Otra canción es la de Seemann, deine Heimat ist das Meer (Marinero, tu hogar es el mar) y fue compuesta por Werner Scharfenberger. El vínculo es http://youtu.be/B-SVP6i9tbk. Traduzco el principio: Marinero, deja tus sueños, / no pienses en tu casa. / Marinero, el viento y las olas / te llaman para sí. / Tu hogar es el mar, / tus amigas son las estrellas. / Tu amor es tu barco, / tu nostalgia es la distancia. / Sólo a ellos has de ser fiel / tu vida entera.
Otra canción, muy triste y que no procede del ámbito regional al que me estoy ciñendo, es Abba Heidschi Bumbaidschi (el título lo he visto escrito de diversas maneras). Se trata de una muy vieja canción de origen austro-alemán, que quizá se remonta hasta el siglo XV, con un texto que habla de una madre que muere y deja solo a su hijo. Fue al principio una canción de cuna, pero se ha ido convirtiendo en una tema navideño, sin que las palabras hayan cambiado. El título es intraducible y el vínculo, para la versión de Plácido Domingo es https://youtu.be/80n6JTscWBU. Ofrezco en español las palabras iniciales, muy sencillas: Abba Heidschi Bumbaidschi, duerme tranquilo, / tu madre se ha ido / y estará fuera / por mucho tiempo.
Estos alemanes de Schleswig-Holstein, de los que estoy hablando ahora, son gente seria y sin embargo cálida, transparentan honradez, mesura, consideración por la ley, las instituciones y las fuerzas del orden. No es miedo, lo sé muy bien, es respeto, como si comprendieran sin esfuerzo que su labor es necesaria e importante para cualquier sociedad. Como muestra contaré brevemente un suceso, que ocurrió estando yo allí. Una señora bastante mayor cayó en su casa y se rompió el hueso del codo, el olécranon, una parte del cúbito. Sólo explorando ligeramente la lesión se podía oír el crepitar de la fractura. Casi enfrente de la casa había una clínica traumatológica y quise llevarla allí, aunque no había ninguna urgencia. Fue imposible, porque la señora argumentó que debía ir antes a su médico de cabecera, que vivía también muy cerca, para que expidiera la pertinente petición al especialista.

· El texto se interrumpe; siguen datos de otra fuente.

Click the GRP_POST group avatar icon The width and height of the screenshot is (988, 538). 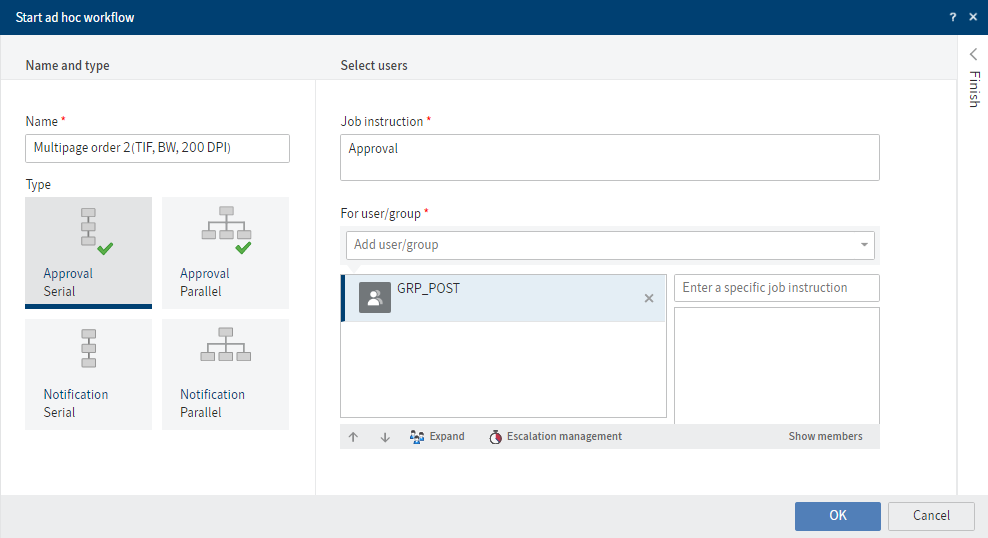[x=375, y=298]
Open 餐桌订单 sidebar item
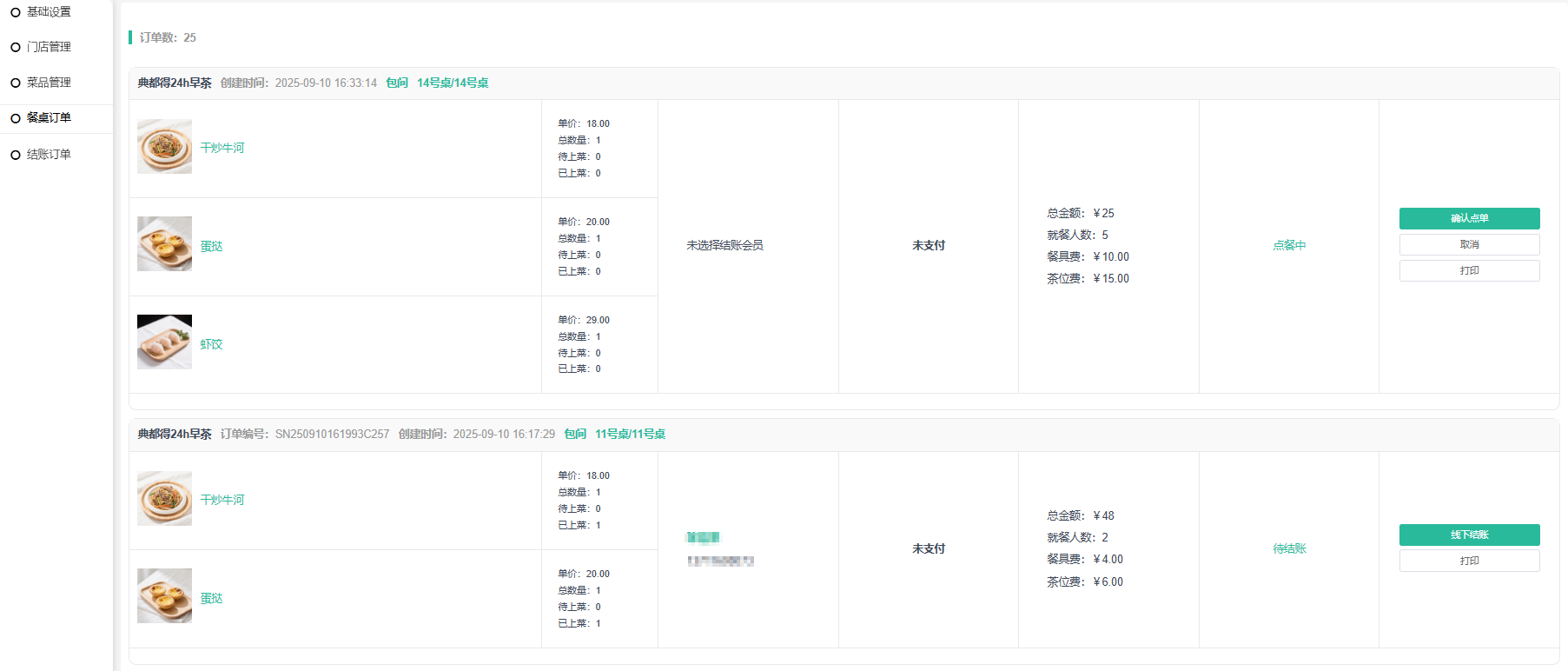The height and width of the screenshot is (671, 1568). (x=49, y=118)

Quizá estos alemanes son incluso algo distintos a los del Sur del País. Ellos mismos bromean sobre estos últimos y los consideran gentes menos formales, de más errático comportamiento. En el norte, por ejemplo, no es habitual que en los restaurantes y cervecerías se comparta mesa con desconocidos, lo que, en cambio, es muy corriente y casi obligado en Baviera. Es un detalle sin importancia. En Schleswig-Holstein, conocí gentes de muy diversa condición, desde profesores universitarios hasta menestrales de variados oficios. Jamás tuve ningún problema con estas personas de gustos sencillos y poco sofisticados, que se divierten de manera tranquila y plácida.